La Consulta ha affermato che il legislatore non era tenuto a intervenire in modo retroattivo sull'aggio di riscossione


Il legislatore è stato sollecito nel raccogliere, già con la legge di Bilancio 2022, il pressante invito rivolto dalla Corte Costituzionale (sentenza numero 120 del 2021) a riformare i meccanismi di remunerazione del servizio della riscossione e non era tenuto a intervenire retroattivamente. È quanto ha stabilito la Consulta nella sentenza numero 46/2025, decidendo la questione sollevata dalla Corte di giustizia tributaria di secondo grado della Liguria, che lamentava la lesione di diversi parametri costituzionali, dal momento che la sostanziale abrogazione dell'aggio di riscossione è stata prevista dal legislatore solo pro futuro, ovvero a decorrere dal 1° gennaio 2022.


La Corte ha precisato che la citata sentenza numero 120 del 2021, «appartiene al genus delle pronunce qualificate dalla dottrina di "inammissibilità di sistema", in quanto, pur riscontrando una dubbia compatibilità con i parametri costituzionali evocati, non si risolvono con una dichiarazione di illegittimità costituzionale, ma rimettono, in prima battuta, alla discrezionalità del legislatore (così, fra le altre, sentenze numero 130 e numero 71 del 2023 e numero 22 del 2022) il quomodo del necessario intervento - che può realizzarsi secondo un ventaglio di soluzioni plausibili - finalizzato a rimuovere il riscontrato vulnus».

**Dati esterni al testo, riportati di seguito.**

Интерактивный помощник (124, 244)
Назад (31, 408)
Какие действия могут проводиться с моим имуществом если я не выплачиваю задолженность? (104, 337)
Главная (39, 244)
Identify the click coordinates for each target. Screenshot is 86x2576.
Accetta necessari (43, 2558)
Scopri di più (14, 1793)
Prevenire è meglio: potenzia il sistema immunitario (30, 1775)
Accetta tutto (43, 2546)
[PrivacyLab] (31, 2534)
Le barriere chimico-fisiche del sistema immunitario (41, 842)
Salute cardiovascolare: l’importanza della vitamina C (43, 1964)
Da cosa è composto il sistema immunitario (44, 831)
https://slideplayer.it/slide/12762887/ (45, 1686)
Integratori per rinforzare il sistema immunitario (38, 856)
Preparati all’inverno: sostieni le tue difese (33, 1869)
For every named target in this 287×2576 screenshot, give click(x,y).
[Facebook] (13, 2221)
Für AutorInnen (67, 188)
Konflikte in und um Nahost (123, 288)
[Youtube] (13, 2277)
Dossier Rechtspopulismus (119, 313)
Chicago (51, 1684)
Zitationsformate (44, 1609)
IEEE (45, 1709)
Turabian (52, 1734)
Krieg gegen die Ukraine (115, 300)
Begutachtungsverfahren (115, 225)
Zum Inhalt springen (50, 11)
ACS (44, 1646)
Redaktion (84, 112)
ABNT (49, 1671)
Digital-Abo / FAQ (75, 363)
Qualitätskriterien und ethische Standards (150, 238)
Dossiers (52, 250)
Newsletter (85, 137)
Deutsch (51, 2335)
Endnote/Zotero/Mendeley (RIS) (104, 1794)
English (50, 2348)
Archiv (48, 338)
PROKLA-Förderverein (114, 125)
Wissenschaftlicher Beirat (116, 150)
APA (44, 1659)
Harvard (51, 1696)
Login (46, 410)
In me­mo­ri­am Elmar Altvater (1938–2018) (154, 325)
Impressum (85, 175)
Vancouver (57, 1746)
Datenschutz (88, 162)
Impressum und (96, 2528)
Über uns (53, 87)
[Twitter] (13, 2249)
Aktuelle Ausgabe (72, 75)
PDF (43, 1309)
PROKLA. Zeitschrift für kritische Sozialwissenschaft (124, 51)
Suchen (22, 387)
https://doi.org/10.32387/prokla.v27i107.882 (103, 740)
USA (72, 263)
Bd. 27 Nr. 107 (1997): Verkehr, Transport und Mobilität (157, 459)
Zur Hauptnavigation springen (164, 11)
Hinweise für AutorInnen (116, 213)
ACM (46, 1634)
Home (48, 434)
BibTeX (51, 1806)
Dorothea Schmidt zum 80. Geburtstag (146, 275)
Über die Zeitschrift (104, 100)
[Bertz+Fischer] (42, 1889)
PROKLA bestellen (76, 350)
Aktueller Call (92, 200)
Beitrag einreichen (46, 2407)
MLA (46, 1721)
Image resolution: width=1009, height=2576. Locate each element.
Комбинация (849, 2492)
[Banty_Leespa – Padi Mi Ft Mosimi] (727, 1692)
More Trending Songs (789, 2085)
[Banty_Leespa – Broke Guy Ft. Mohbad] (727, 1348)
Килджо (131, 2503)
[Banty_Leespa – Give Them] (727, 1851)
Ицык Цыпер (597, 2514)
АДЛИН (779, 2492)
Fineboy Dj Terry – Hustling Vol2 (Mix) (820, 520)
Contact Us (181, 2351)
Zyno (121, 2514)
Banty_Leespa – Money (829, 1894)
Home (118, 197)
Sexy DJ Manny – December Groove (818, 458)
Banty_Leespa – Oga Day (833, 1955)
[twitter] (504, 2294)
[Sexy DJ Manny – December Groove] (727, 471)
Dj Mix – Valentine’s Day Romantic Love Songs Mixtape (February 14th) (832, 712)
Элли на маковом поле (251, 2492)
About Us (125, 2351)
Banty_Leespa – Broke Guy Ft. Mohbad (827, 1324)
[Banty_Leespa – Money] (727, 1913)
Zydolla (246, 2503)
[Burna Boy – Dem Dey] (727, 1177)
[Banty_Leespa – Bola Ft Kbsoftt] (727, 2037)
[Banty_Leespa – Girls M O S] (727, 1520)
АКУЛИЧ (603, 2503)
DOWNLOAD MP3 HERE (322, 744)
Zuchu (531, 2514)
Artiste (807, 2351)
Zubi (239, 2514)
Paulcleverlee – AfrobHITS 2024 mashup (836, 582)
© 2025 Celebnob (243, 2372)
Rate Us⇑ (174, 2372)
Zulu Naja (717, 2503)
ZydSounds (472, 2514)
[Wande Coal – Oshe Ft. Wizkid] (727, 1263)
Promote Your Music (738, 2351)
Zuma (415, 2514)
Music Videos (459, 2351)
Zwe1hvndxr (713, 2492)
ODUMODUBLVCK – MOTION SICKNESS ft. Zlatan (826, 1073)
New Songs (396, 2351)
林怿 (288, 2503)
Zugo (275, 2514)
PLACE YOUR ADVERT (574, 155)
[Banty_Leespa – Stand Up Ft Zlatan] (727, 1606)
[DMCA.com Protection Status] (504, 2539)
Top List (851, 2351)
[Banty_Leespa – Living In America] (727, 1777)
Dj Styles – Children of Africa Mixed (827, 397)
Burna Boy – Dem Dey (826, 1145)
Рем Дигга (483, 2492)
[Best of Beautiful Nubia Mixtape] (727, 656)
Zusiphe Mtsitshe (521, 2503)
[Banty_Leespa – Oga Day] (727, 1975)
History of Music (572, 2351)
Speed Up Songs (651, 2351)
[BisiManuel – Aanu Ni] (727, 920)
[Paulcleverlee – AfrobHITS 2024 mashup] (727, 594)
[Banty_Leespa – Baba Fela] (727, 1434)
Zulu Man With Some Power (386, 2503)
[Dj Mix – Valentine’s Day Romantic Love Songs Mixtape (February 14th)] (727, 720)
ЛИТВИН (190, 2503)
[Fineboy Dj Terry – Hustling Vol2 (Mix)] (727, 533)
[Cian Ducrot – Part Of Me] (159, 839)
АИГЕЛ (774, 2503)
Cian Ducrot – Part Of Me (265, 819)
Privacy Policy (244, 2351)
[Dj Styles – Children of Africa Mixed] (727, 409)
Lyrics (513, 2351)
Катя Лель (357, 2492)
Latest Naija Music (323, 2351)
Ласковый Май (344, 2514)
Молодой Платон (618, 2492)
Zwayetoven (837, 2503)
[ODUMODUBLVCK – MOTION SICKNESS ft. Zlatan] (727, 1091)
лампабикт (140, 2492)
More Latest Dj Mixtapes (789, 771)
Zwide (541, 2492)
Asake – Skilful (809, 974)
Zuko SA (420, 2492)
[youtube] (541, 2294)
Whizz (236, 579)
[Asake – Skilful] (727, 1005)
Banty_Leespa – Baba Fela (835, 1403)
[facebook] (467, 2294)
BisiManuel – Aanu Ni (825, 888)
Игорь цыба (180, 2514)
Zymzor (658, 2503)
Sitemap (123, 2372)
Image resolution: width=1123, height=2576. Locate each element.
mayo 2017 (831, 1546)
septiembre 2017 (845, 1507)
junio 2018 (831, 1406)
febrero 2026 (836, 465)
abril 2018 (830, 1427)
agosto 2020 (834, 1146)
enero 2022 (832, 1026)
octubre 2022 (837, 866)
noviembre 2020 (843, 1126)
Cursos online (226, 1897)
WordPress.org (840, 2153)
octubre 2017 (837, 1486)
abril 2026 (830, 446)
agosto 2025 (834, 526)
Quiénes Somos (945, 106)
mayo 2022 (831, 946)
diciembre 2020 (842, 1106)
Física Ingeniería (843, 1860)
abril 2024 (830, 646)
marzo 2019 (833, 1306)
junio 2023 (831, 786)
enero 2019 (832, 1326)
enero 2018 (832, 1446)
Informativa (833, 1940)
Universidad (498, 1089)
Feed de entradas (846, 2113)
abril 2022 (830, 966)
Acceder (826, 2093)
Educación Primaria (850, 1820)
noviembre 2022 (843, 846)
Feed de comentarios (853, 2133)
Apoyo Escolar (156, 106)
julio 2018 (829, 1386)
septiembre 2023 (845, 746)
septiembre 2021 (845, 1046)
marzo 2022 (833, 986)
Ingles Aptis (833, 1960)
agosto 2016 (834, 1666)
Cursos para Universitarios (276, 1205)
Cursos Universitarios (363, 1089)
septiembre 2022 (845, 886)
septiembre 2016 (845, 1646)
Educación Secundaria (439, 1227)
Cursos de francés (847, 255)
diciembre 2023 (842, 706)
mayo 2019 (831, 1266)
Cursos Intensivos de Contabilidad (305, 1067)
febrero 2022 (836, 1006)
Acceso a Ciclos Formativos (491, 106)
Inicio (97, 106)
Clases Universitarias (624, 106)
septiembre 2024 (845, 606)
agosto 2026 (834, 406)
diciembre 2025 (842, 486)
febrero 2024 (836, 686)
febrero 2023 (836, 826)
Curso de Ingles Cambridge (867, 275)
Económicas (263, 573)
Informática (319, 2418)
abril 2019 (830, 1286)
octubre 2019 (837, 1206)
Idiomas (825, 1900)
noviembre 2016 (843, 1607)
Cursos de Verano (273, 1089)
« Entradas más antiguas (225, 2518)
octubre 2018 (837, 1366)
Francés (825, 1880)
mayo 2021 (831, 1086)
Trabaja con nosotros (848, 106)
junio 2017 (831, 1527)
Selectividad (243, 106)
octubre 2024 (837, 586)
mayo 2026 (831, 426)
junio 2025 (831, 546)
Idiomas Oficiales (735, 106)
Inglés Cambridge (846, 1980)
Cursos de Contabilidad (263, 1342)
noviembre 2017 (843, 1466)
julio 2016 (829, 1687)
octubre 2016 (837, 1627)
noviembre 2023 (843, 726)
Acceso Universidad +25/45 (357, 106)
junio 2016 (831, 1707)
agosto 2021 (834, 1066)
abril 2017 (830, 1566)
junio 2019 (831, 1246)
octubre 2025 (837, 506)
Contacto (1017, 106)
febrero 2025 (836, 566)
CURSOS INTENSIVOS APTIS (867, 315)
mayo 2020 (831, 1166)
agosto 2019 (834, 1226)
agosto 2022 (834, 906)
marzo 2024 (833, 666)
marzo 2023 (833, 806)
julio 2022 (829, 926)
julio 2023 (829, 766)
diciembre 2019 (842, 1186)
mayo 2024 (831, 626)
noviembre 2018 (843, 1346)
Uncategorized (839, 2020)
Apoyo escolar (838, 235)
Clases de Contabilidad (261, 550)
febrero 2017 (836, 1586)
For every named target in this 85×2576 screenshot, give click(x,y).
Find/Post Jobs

Da questo presupposto - ha chiarito la pronuncia - «deriva che, nel caso di specie, per dare seguito allo specifico invito formulato pro futuro dalla stessa sentenza, il legislatore non era tenuto a intervenire in modo retroattivo, come invece ritiene il giudice rimettente, dal momento che anche la disciplina dell'efficacia temporale rientrava nella sua discrezionalità».